Circadian rhythms and alcohol in the BMAL1 knockout rat - PROJECT SUMMARY
Liver disease is the number one cause of death from long-term heavy alcohol drinking in the United States. While
dose and duration of alcohol consumption are well-accepted risk factors for disease, it is clear that the etiology
of alcohol-related liver disease (ALD) is highly complex, involving many still unknown genetic, metabolic, and
environmental factors. This complexity also likely explains why there are so few effective therapies for treating
ALD. Therefore, a major unanswered question for the alcohol field is – what additional environmental factors,
metabolic impairments, and/or molecular disturbances are required for liver pathology to occur in the alcohol
consumer? A vital temporal integrator of environmental stimuli, metabolism, and cellular transcriptional control
is the circadian system. At the cellular level, 24-h circadian rhythms are driven by a transcriptional-translational
feedback loop system. This molecular clock mechanism involves activation of core clock genes and many
downstream clock-output genes by the transcriptional activators BMAL1 and CLOCK. This molecular clock
mechanism ensures that specific cellular and biological processes occur at the correct time of day. Accumulating
evidence shows that circadian rhythm disruption worsens tissue function and injury in animals and humans
consuming alcohol. Despite these new findings, the mechanistic understanding of how this occurs is very limited.

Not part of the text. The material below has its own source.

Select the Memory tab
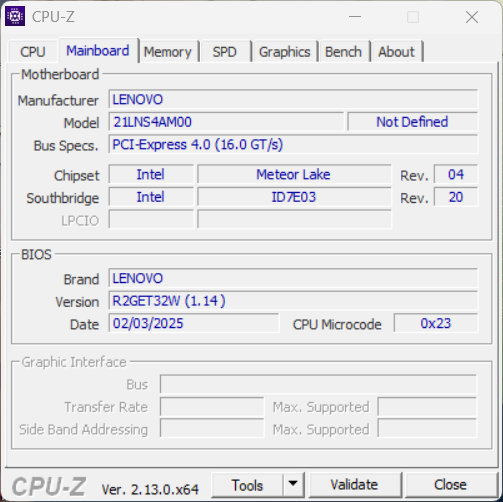This screenshot has height=502, width=503. 168,52
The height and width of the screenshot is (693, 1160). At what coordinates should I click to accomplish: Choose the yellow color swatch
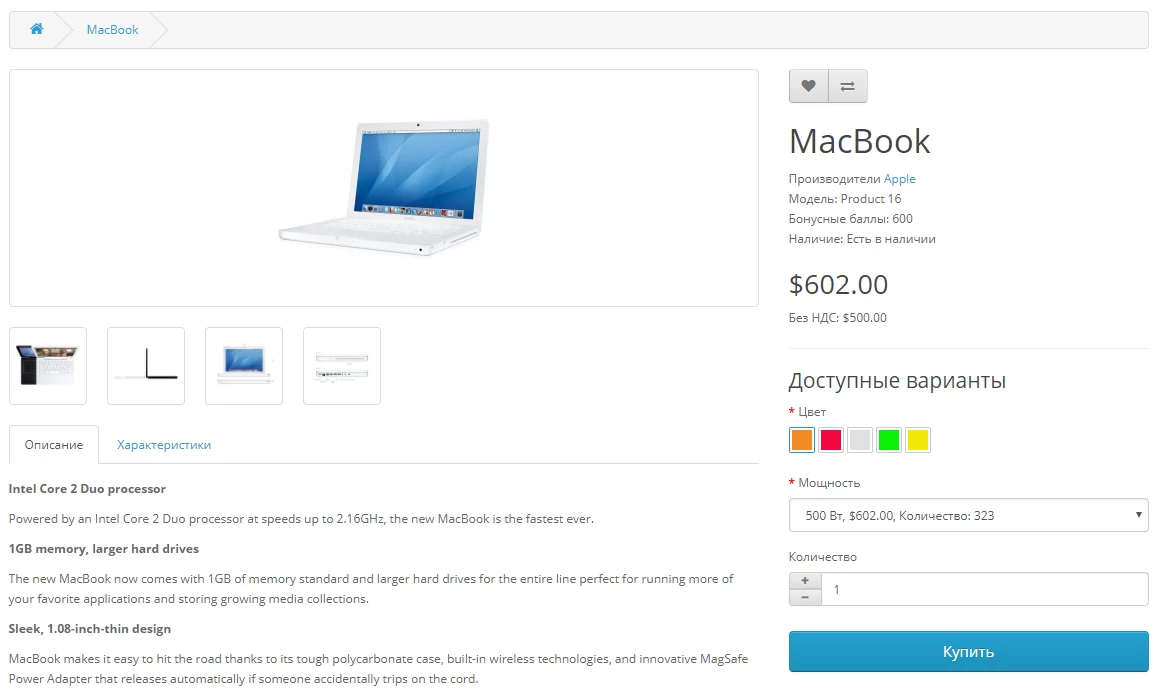[918, 440]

This current proposal addresses a critical target of alcohol toxicity – the mitochondrion. Even though multiple
studies have shown that alcohol severely impairs mitochondrial function, there have not been rigorous studies
examining the impact of circadian disruption on temporal control of hepatic mitochondrial function in the alcohol
consumer. We hypothesize that circadian disruption worsens alcohol-related impairments in hepatic
mitochondrial bioenergetic function and increases tissue injury. To test this hypothesis, we will use an exciting
new animal model, the Bmal1 knockout rat – the first rat model of a global clock gene knockout developed with
CRISPR/Cas9 genome editing technology. In Aim 1, we will determine the role of Bmal1 in the temporal control
of 24-h physiologic, metabolic, and molecular rhythms in alcohol-fed rats. In Aim 2, we will determine the role
Bmal1 in alcohol-related mitochondrial bioenergetic dysfunction and liver injury. Successful completion of these
studies will provide novel information regarding the interaction of the circadian system and alcohol on tissue and
mitochondrial function and pathology. The knowledge gained from this work also has the ability to influence
multiple scientific fields and facilitate development of novel chronotherapy-based approaches for treating patients
suffering from ALD and other related liver diseases.